# October Challenge: "Something Wicked This Way Comes"



## Chesters Daughter

The prompt for this month's challenge, as chosen by Firemajic is: *Something Wicked This Way Comes*

You are free to interpret the prompt in any way you wish, though of course, site rules apply. If you are unsure of the challenge rules please read the 'stickies' at the top of the board.

We are continuing to allow optional anonymity this month. You may post your entries yourself, or, if you'd like to remain anonymous, you may PM your entry to me, *Chester's Daughter*, If you are posting anonymously, please indicate in your PM which board, public or workshop, you desire your entry posted on.
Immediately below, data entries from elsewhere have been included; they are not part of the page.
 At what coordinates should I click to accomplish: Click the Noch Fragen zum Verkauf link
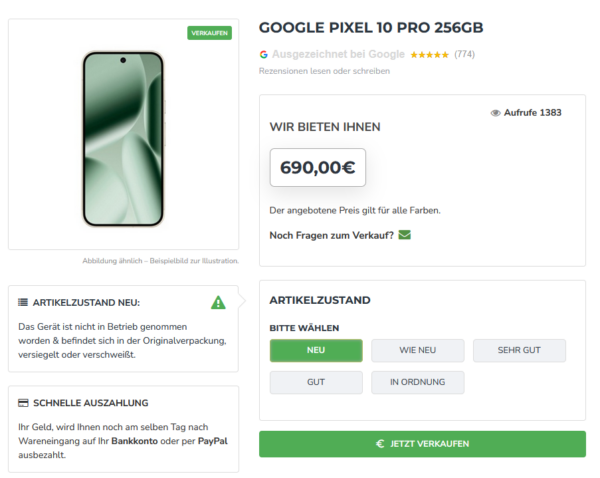(x=331, y=235)
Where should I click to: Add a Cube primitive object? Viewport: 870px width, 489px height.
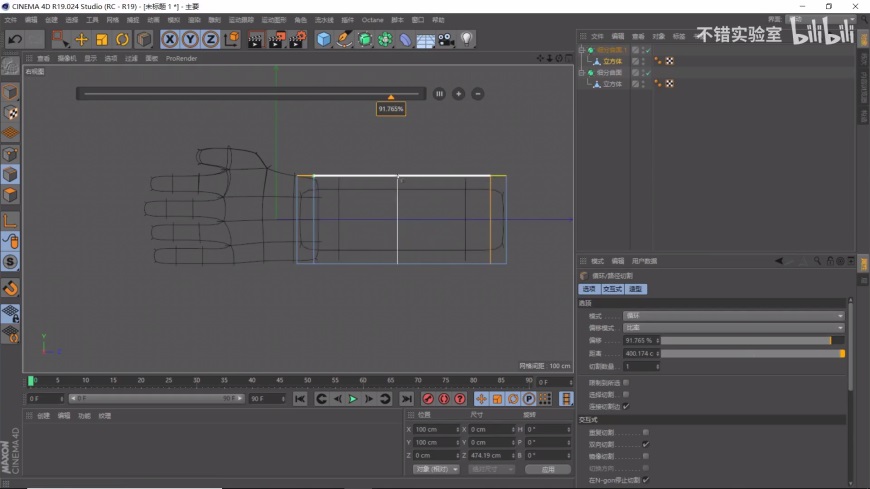click(323, 40)
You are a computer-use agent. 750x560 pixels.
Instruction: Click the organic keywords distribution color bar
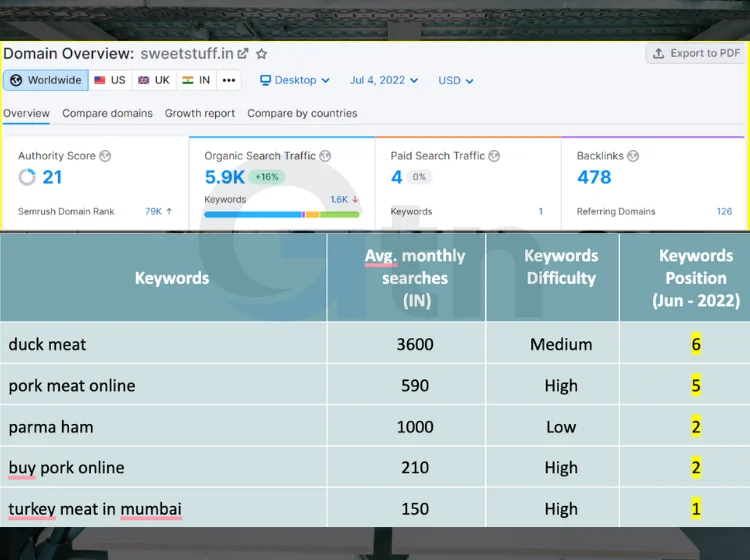coord(281,214)
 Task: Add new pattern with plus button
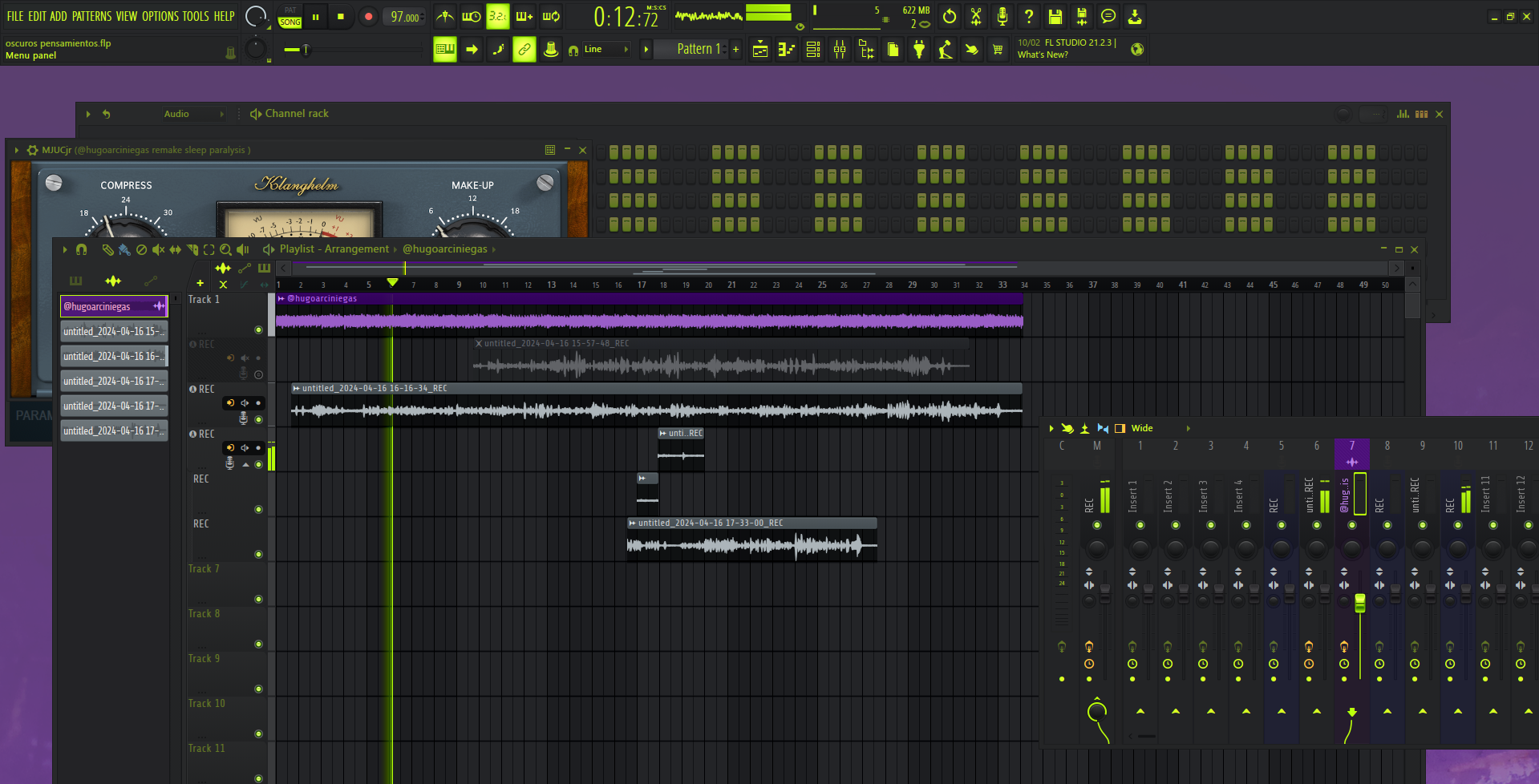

Kindly make sure your entry is properly formatted and error free before you submit. You have a *ten minute grace period* to edit your piece, but anything edited after that will likely see your entry excluded from the challenge. 

As usual, if you'd wish to protect your first rights, post your entry in the *workshop thread, **and post a link to it in this thread. Failure to do so runs the risk of your entry being disqualified.

**Do not post comments in this thread. Any discussion related to the challenge can take place in the **Bards' Bistro.

**Now that the 'like" function is again blessing us with its presence, we respectfully request that you refrain from using it until this thread has been closed and the poll has been opened.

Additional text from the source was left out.